Question de M. MÉZARD Jacques (Cantal - RDSE) publiée le 05/07/2012

M. Jacques Mézard attire l'attention de Mme la garde des sceaux, ministre de la justice, sur les abus du travail des personnes détenues en établissement pénitentiaire.

Dans son rapport publié le 22 février 2012, le Contrôleur général des lieux de privation de liberté souligne que 27,7 % des détenus ont exercé en 2010 une activité rémunérée, hors formation rémunérée ou emploi à l'extérieur. Cette activité s'exerce dans des conditions dérogatoires au droit commun du travail, même si elles ont été encadrées par la loi pénitentiaire n° 2009-1436 du 24 novembre 2009.

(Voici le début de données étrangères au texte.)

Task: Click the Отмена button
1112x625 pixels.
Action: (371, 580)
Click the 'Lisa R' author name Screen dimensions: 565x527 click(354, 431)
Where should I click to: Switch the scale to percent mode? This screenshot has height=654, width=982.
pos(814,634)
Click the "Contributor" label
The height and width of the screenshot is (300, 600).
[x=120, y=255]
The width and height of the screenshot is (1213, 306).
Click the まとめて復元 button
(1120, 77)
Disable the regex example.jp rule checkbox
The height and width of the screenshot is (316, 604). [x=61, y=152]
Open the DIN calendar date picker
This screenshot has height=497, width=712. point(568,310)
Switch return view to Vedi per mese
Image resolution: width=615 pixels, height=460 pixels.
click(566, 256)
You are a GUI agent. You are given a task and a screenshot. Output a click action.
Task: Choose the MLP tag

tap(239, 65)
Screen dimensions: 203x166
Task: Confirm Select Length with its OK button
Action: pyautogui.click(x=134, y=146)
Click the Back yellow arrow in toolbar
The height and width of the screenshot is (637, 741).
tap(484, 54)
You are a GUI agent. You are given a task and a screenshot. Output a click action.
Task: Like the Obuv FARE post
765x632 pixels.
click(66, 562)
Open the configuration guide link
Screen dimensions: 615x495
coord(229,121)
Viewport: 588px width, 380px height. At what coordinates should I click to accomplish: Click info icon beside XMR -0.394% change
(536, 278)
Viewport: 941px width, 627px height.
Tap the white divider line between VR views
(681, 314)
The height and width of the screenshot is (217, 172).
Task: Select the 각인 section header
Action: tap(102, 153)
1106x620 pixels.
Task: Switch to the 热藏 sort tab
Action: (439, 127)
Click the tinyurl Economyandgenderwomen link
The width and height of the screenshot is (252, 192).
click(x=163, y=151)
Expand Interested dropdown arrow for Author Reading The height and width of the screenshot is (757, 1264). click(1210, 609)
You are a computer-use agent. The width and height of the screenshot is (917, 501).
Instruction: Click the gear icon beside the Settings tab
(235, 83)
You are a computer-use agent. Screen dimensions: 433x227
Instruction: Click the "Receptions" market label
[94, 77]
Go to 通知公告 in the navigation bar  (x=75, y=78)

Les métiers ainsi exercés sont très majoritairement non qualifiés et peu propices à préparer la réinsertion des personnes. Les tâches exécutées sont en principe rémunérées au niveau du salaire minimum de référence, 4,03 euro de l'heure avec une erreur défavorable de calcul de 2 centimes, créé par la loi pénitentiaire et réévalué chaque année en fonction de l'évolution du SMIC. Or les rémunérations effectivement versées relèvent en réalité d'un mode de calcul très complexe et illisible pour les personnes concernées. Il en résulte qu'une grande proportion des détenus touche en réalité une rémunération inférieure au salaire minimum de référence. De plus, l'accès au travail reste encore soumis à l'arbitraire de l'administration pénitentiaire, le déclassement privant une personne de travail ne constituant qu'une simple mesure disciplinaire. Il ressort enfin de ce rapport que certaines des conditions élémentaires d'hygiène et de sécurité ne sont pas respectées, au risque de porter atteinte à la santé des personnes et de compliquer encore davantage le travail du personnel pénitentiaire.

Par conséquent, il lui demande de bien vouloir indiquer quelles conclusions elle tire de ce rapport, et quelles suites elle entend lui donner, pour que le travail en détention puisse s'exercer dans des conditions dignes.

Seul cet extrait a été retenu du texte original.